You can take a look at the example Rails application which I created: https://github.com/adamniedzielski/tiddle-rails-demo
Usage in AngularJS client
This is a short example of token authentication written in AngularJS. It was tested with Angular 1.4.7. In our client we have to:
- provide the email and password to obtain the token
- save the email and token in cookies
- send the email and token with every request
This is a simplified controller action which makes request to our API:
angular.module('app')
.controller('MainController', function ($scope, $http, $cookies) {
$scope.user = {};
$scope.login = function() {
$http.post('http://localhost:3000/users/sign_in.json', { user: { email: $scope.user.email, password: $scope.user.password } }).

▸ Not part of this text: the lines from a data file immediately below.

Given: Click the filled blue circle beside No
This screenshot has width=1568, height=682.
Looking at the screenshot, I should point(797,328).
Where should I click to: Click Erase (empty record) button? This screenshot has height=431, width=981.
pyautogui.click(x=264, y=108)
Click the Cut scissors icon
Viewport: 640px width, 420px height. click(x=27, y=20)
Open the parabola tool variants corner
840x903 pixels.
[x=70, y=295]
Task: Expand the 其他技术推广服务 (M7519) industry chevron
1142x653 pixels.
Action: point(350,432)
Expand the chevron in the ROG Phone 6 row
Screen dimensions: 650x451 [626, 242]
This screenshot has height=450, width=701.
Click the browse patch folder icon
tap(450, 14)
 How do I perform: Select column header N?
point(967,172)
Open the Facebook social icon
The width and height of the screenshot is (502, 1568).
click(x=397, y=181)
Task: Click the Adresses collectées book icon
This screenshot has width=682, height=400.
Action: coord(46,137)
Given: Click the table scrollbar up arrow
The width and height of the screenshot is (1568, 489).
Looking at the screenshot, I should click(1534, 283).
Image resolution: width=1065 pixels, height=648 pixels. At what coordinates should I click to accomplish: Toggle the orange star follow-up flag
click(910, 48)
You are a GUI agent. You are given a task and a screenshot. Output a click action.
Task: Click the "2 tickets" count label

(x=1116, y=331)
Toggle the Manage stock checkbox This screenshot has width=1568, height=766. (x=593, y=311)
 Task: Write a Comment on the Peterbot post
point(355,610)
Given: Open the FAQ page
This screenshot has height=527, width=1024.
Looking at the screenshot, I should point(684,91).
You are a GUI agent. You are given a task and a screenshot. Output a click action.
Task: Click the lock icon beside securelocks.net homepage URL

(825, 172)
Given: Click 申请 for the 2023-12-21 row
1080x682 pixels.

then(function (response) {
$cookies.put("user_email", $scope.user.email);
$cookies.put("user_token", response.data.authentication_token);
});
};
});
And this is a request interceptor which adds authentication headers to every request:
angular.module('app', ['ngCookies']);
angular.module("app").
config(function($httpProvider) {
$httpProvider.interceptors.push(function($cookies) {
return {
'request': function(config) {
config.headers['X-USER-EMAIL'] = $cookies.get("user_email");
config.headers['X-USER-TOKEN'] = $cookies.get("user_token");
return config;
}
};
});
});
You can get the code of the complete AngularJS example here: https://github.com/adamniedzielski/tiddle-angular-demo
Deleting old tokens
After some time your database may be full of old tokens which are no longer used. They are the result of sign-ins which were never followed by sign-out. Tiddle has it covered - you can invoke Tiddle.purge_old_tokens(user)
. You can do it in a Rake task:
task purge_old_authentication_tokens: :environment do
User.find_each do |user|
Tiddle.purge_old_tokens(user)
end
end
Note on Rails session
Tiddle was built with API-only applications in mind. In API-only application you should avoid using cookies at all. The pair of email and token is what identifies the user. However, we rely on Devise database_authenticatable
strategy to perform the sign in action and in this case Devise stores user_id
in Rails session.
This results in an extremely confusing situation: you send wrong token, but manage to authenticate. That’s because Rails session was sent and Devise performed authentication based on it.
The safest solution in API-only application is not to rely on Rails session at all and disable it. Put this line in your application.rb
:
config.middleware.delete ActionDispatch::Session::CookieStore
Conclusion
I hope someone can benefit from Tiddle, that’s why I open sourced it. If you find any bugs, please report them at GitHub Issues.